| EXERCISE GOAL |
Copy the lines running from the one that contains "You are a computer-use" to the end of the entries below, exactly and with no pictures.

| AVAILABLE DATA |
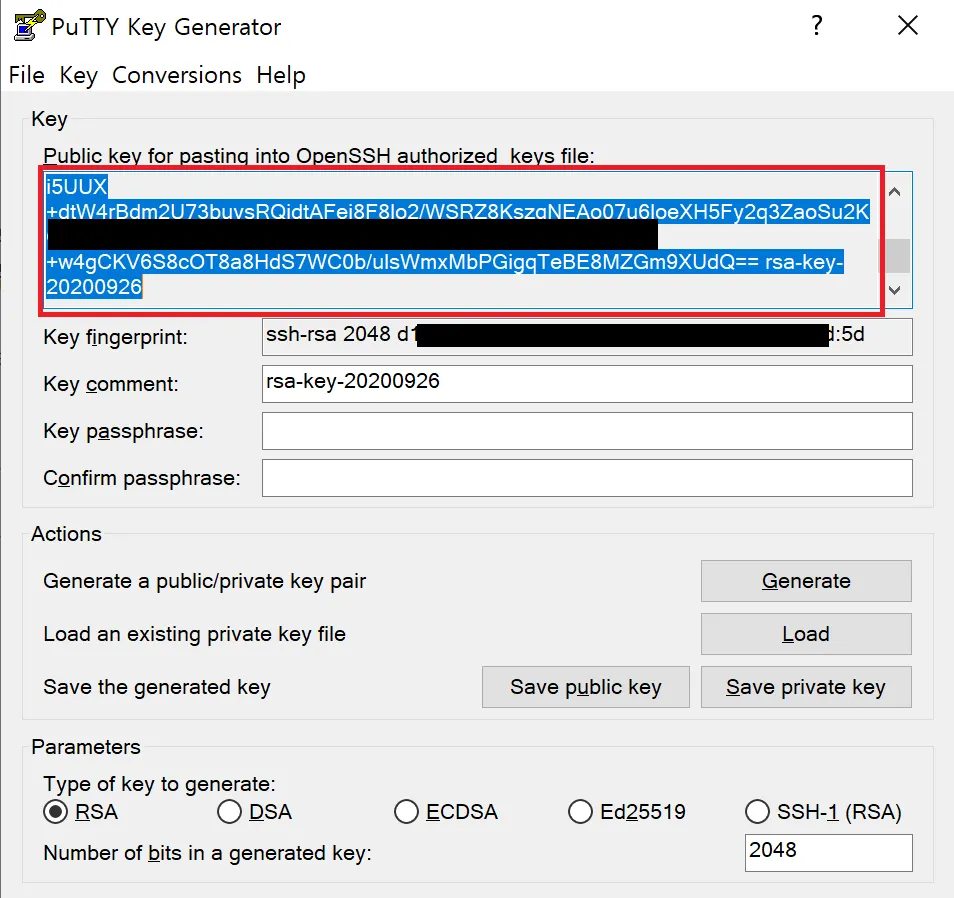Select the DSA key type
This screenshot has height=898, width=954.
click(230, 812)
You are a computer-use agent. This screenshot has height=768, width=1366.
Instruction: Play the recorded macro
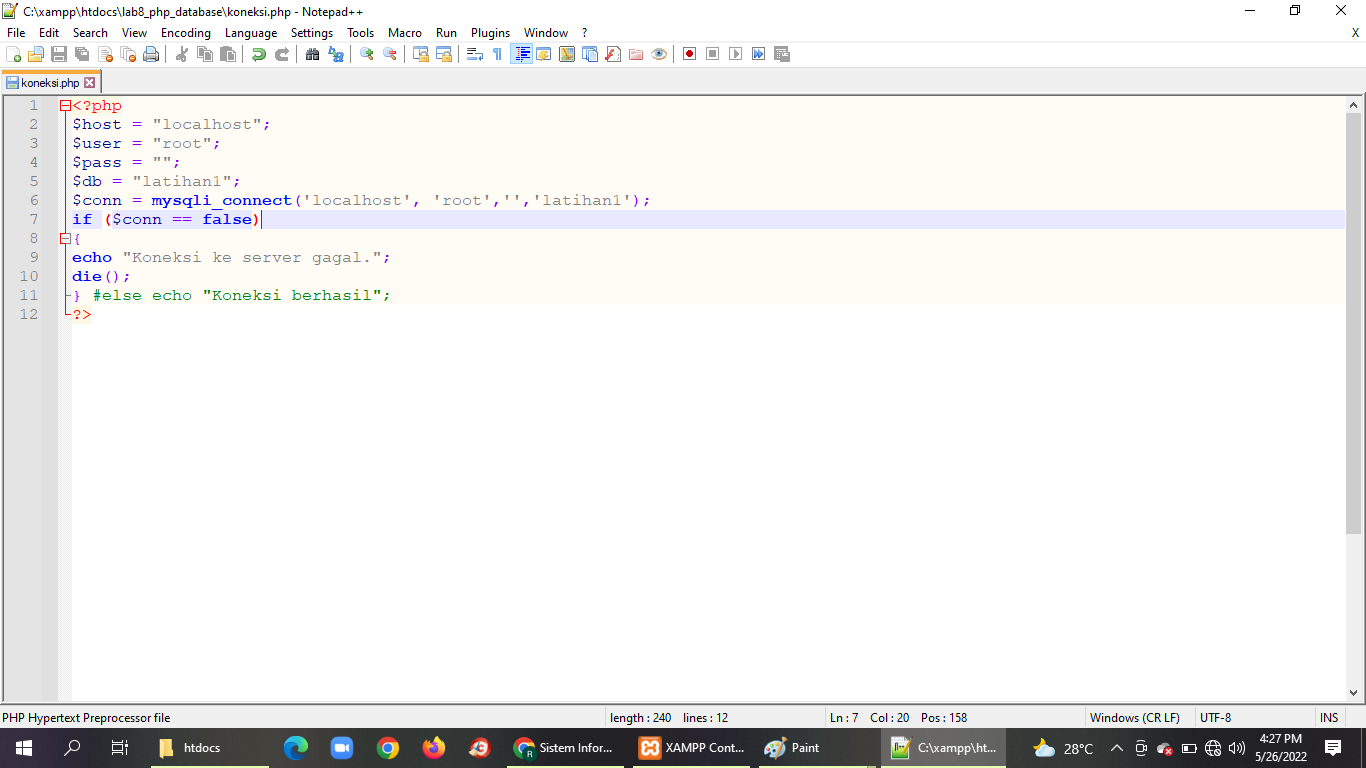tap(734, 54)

| OUTPUT FOR THIS TASK |
You are a computer-use agent. This screenshot has height=768, width=1366.
Instruction: Play the recorded macro
tap(734, 54)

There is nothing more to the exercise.